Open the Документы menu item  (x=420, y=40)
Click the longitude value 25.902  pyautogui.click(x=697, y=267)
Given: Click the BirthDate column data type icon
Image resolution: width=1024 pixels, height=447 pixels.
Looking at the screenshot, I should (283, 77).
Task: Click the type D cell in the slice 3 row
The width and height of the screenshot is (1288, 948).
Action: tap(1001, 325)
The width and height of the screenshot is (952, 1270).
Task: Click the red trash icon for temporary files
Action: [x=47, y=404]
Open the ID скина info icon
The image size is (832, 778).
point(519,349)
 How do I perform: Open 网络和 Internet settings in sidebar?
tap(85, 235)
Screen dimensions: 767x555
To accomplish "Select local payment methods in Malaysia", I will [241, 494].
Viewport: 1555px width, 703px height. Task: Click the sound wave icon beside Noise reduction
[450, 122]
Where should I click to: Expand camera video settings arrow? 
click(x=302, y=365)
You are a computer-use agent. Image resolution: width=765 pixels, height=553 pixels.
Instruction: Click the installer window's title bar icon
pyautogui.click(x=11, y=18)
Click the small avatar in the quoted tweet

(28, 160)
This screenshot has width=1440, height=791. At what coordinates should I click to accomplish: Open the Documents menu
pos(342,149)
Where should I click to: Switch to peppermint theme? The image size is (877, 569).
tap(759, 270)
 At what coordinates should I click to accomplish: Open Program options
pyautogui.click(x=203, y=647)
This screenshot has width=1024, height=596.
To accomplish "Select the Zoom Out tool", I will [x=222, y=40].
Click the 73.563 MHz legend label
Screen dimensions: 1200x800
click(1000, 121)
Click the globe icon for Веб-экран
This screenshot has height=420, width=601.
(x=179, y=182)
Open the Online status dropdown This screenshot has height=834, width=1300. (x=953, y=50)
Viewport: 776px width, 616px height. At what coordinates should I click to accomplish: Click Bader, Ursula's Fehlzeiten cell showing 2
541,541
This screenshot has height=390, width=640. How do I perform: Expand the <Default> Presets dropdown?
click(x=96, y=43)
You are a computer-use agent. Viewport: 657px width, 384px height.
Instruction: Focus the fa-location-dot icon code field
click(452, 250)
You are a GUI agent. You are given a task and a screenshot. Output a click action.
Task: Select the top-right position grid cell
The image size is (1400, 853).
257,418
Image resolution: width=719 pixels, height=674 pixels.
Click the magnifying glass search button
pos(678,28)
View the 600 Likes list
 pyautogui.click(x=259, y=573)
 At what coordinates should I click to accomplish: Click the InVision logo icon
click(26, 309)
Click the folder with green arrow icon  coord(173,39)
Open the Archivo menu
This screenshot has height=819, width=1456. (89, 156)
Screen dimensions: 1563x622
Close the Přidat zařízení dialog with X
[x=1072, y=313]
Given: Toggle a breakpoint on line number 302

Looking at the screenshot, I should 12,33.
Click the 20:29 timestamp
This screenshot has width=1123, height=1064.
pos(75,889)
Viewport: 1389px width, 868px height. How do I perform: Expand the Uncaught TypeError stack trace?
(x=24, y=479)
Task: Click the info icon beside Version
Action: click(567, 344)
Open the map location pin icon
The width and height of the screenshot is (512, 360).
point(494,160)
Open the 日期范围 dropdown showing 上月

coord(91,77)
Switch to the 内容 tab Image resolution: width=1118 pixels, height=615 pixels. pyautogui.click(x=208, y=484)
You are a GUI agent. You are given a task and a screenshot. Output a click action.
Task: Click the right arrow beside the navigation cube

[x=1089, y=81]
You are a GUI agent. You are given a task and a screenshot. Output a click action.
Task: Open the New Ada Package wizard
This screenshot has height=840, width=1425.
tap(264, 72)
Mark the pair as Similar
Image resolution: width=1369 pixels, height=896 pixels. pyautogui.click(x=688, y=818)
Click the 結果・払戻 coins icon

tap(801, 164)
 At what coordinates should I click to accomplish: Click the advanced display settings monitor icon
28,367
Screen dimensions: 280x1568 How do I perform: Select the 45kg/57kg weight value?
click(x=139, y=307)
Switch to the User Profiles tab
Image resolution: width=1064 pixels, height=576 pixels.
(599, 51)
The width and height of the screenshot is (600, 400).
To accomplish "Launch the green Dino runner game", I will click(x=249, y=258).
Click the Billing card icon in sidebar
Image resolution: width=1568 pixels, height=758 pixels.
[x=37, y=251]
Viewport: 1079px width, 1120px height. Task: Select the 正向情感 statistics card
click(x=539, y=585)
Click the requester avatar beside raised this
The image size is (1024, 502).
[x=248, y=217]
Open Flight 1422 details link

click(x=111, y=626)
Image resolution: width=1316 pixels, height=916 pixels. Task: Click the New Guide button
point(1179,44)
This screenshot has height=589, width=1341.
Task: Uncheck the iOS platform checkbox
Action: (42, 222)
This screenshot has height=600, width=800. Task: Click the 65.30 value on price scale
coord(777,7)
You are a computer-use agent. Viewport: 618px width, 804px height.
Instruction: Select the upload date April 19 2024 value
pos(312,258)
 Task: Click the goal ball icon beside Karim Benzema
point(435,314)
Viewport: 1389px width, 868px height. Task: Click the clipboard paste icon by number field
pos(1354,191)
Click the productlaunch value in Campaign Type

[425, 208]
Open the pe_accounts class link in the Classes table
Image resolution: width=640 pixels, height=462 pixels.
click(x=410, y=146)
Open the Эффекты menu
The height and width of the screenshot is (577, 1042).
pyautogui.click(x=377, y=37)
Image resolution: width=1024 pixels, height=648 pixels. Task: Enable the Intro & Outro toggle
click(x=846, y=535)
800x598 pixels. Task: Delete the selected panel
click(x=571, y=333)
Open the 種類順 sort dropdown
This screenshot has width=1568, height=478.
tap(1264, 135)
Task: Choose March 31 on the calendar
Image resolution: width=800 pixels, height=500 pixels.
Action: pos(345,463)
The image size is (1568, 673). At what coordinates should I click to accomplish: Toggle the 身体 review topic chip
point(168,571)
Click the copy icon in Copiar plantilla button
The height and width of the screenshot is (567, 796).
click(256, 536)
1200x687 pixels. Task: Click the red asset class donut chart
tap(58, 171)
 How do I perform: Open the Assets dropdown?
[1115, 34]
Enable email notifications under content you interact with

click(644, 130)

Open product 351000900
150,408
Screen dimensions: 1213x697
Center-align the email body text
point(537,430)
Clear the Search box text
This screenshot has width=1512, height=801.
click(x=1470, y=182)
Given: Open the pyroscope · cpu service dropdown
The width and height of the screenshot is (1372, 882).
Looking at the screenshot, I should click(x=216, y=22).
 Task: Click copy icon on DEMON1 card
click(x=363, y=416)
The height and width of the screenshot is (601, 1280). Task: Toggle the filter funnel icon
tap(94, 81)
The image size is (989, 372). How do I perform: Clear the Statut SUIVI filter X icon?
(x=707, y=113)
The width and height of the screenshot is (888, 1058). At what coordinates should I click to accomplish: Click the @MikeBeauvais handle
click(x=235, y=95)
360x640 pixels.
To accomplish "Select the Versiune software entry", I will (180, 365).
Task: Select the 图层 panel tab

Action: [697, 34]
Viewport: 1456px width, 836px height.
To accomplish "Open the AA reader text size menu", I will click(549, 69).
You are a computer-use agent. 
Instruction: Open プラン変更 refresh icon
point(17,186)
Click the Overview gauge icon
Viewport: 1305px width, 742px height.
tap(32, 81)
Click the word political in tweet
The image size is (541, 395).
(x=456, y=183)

• • • •

CHALLENGE — Edit the listing above by putting "lavender" wherever "peppermint" occurs, and return every line with nothing else changed.

RESPONSE BELOW —
Open the Документы menu item  (x=420, y=40)
Click the longitude value 25.902  pyautogui.click(x=697, y=267)
Given: Click the BirthDate column data type icon
Image resolution: width=1024 pixels, height=447 pixels.
Looking at the screenshot, I should (283, 77).
Task: Click the type D cell in the slice 3 row
The width and height of the screenshot is (1288, 948).
Action: tap(1001, 325)
The width and height of the screenshot is (952, 1270).
Task: Click the red trash icon for temporary files
Action: [x=47, y=404]
Open the ID скина info icon
The image size is (832, 778).
point(519,349)
 How do I perform: Open 网络和 Internet settings in sidebar?
tap(85, 235)
Screen dimensions: 767x555
To accomplish "Select local payment methods in Malaysia", I will [241, 494].
Viewport: 1555px width, 703px height. Task: Click the sound wave icon beside Noise reduction
[450, 122]
Where should I click to: Expand camera video settings arrow? 
click(x=302, y=365)
You are a computer-use agent. Image resolution: width=765 pixels, height=553 pixels.
Instruction: Click the installer window's title bar icon
pyautogui.click(x=11, y=18)
Click the small avatar in the quoted tweet

(28, 160)
This screenshot has width=1440, height=791. At what coordinates should I click to accomplish: Open the Documents menu
pos(342,149)
Where should I click to: Switch to lavender theme? The image size is (877, 569).
tap(759, 270)
 At what coordinates should I click to accomplish: Open Program options
pyautogui.click(x=203, y=647)
This screenshot has width=1024, height=596.
To accomplish "Select the Zoom Out tool", I will [x=222, y=40].
Click the 73.563 MHz legend label
Screen dimensions: 1200x800
click(1000, 121)
Click the globe icon for Веб-экран
This screenshot has height=420, width=601.
(x=179, y=182)
Open the Online status dropdown This screenshot has height=834, width=1300. (x=953, y=50)
Viewport: 776px width, 616px height. At what coordinates should I click to accomplish: Click Bader, Ursula's Fehlzeiten cell showing 2
541,541
This screenshot has height=390, width=640. How do I perform: Expand the <Default> Presets dropdown?
click(x=96, y=43)
You are a computer-use agent. Viewport: 657px width, 384px height.
Instruction: Focus the fa-location-dot icon code field
click(452, 250)
You are a GUI agent. You are given a task and a screenshot. Output a click action.
Task: Select the top-right position grid cell
The image size is (1400, 853).
257,418
Image resolution: width=719 pixels, height=674 pixels.
Click the magnifying glass search button
pos(678,28)
View the 600 Likes list
 pyautogui.click(x=259, y=573)
 At what coordinates should I click to accomplish: Click the InVision logo icon
click(26, 309)
Click the folder with green arrow icon  coord(173,39)
Open the Archivo menu
This screenshot has height=819, width=1456. (89, 156)
Screen dimensions: 1563x622
Close the Přidat zařízení dialog with X
[x=1072, y=313]
Given: Toggle a breakpoint on line number 302

Looking at the screenshot, I should 12,33.
Click the 20:29 timestamp
This screenshot has width=1123, height=1064.
pos(75,889)
Viewport: 1389px width, 868px height. How do I perform: Expand the Uncaught TypeError stack trace?
(x=24, y=479)
Task: Click the info icon beside Version
Action: click(567, 344)
Open the map location pin icon
The width and height of the screenshot is (512, 360).
point(494,160)
Open the 日期范围 dropdown showing 上月

coord(91,77)
Switch to the 内容 tab Image resolution: width=1118 pixels, height=615 pixels. pyautogui.click(x=208, y=484)
You are a GUI agent. You are given a task and a screenshot. Output a click action.
Task: Click the right arrow beside the navigation cube

[x=1089, y=81]
You are a GUI agent. You are given a task and a screenshot. Output a click action.
Task: Open the New Ada Package wizard
This screenshot has height=840, width=1425.
tap(264, 72)
Mark the pair as Similar
Image resolution: width=1369 pixels, height=896 pixels. pyautogui.click(x=688, y=818)
Click the 結果・払戻 coins icon

tap(801, 164)
 At what coordinates should I click to accomplish: Click the advanced display settings monitor icon
28,367
Screen dimensions: 280x1568 How do I perform: Select the 45kg/57kg weight value?
click(x=139, y=307)
Switch to the User Profiles tab
Image resolution: width=1064 pixels, height=576 pixels.
(599, 51)
The width and height of the screenshot is (600, 400).
To accomplish "Launch the green Dino runner game", I will click(x=249, y=258).
Click the Billing card icon in sidebar
Image resolution: width=1568 pixels, height=758 pixels.
[x=37, y=251]
Viewport: 1079px width, 1120px height. Task: Select the 正向情感 statistics card
click(x=539, y=585)
Click the requester avatar beside raised this
The image size is (1024, 502).
[x=248, y=217]
Open Flight 1422 details link

click(x=111, y=626)
Image resolution: width=1316 pixels, height=916 pixels. Task: Click the New Guide button
point(1179,44)
This screenshot has height=589, width=1341.
Task: Uncheck the iOS platform checkbox
Action: (42, 222)
This screenshot has height=600, width=800. Task: Click the 65.30 value on price scale
coord(777,7)
You are a computer-use agent. Viewport: 618px width, 804px height.
Instruction: Select the upload date April 19 2024 value
pos(312,258)
 Task: Click the goal ball icon beside Karim Benzema
point(435,314)
Viewport: 1389px width, 868px height. Task: Click the clipboard paste icon by number field
pos(1354,191)
Click the productlaunch value in Campaign Type

[425, 208]
Open the pe_accounts class link in the Classes table
Image resolution: width=640 pixels, height=462 pixels.
click(x=410, y=146)
Open the Эффекты menu
The height and width of the screenshot is (577, 1042).
pyautogui.click(x=377, y=37)
Image resolution: width=1024 pixels, height=648 pixels. Task: Enable the Intro & Outro toggle
click(x=846, y=535)
800x598 pixels. Task: Delete the selected panel
click(x=571, y=333)
Open the 種類順 sort dropdown
This screenshot has width=1568, height=478.
tap(1264, 135)
Task: Choose March 31 on the calendar
Image resolution: width=800 pixels, height=500 pixels.
Action: pos(345,463)
The image size is (1568, 673). At what coordinates should I click to accomplish: Toggle the 身体 review topic chip
point(168,571)
Click the copy icon in Copiar plantilla button
The height and width of the screenshot is (567, 796).
click(256, 536)
1200x687 pixels. Task: Click the red asset class donut chart
tap(58, 171)
 How do I perform: Open the Assets dropdown?
[1115, 34]
Enable email notifications under content you interact with

click(644, 130)

Open product 351000900
150,408
Screen dimensions: 1213x697
Center-align the email body text
point(537,430)
Clear the Search box text
This screenshot has width=1512, height=801.
click(x=1470, y=182)
Given: Open the pyroscope · cpu service dropdown
The width and height of the screenshot is (1372, 882).
Looking at the screenshot, I should click(x=216, y=22).
 Task: Click copy icon on DEMON1 card
click(x=363, y=416)
The height and width of the screenshot is (601, 1280). Task: Toggle the filter funnel icon
tap(94, 81)
The image size is (989, 372). How do I perform: Clear the Statut SUIVI filter X icon?
(x=707, y=113)
The width and height of the screenshot is (888, 1058). At what coordinates should I click to accomplish: Click the @MikeBeauvais handle
click(x=235, y=95)
360x640 pixels.
To accomplish "Select the Versiune software entry", I will (180, 365).
Task: Select the 图层 panel tab

Action: [697, 34]
Viewport: 1456px width, 836px height.
To accomplish "Open the AA reader text size menu", I will click(549, 69).
You are a computer-use agent. 
Instruction: Open プラン変更 refresh icon
point(17,186)
Click the Overview gauge icon
Viewport: 1305px width, 742px height.
tap(32, 81)
Click the word political in tweet
The image size is (541, 395).
(x=456, y=183)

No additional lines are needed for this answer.